* _ASSIGNMENT_:
From the line containing "Click the 版本更新 download icon" through the last line, print the records exactly and nothing else.

* _THE DATA_:
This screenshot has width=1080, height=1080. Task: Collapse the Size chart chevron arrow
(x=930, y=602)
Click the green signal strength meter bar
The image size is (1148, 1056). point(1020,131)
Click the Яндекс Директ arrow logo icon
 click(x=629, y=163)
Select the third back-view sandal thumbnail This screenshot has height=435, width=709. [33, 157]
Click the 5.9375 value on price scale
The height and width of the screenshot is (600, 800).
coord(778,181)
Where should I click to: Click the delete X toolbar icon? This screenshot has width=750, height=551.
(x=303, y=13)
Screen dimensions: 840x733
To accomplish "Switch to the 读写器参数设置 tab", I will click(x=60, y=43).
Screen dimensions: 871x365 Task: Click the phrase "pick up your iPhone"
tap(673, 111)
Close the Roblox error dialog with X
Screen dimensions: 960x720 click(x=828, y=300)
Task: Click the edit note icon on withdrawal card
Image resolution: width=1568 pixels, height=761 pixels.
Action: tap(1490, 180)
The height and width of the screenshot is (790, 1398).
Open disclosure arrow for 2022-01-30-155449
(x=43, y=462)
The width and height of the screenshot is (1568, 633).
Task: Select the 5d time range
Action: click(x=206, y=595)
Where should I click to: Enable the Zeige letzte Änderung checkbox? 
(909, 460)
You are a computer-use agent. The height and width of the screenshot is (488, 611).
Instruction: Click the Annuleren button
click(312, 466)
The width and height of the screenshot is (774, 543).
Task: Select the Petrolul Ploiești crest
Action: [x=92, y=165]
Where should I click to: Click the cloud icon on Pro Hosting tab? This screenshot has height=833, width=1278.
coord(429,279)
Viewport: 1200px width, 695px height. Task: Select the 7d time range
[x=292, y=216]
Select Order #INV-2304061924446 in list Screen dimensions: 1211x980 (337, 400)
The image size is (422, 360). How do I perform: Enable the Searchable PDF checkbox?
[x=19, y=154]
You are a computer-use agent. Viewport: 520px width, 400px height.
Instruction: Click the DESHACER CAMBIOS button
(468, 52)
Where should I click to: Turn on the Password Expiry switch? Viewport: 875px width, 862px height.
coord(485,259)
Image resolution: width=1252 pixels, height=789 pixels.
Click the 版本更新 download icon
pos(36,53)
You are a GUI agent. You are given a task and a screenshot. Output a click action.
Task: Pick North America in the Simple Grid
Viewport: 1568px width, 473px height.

* _RESPONSE AREA_:
Click the 版本更新 download icon
pos(36,53)
You are a GUI agent. You are given a task and a screenshot. Output a click action.
Task: Pick North America in the Simple Grid
Viewport: 1568px width, 473px height.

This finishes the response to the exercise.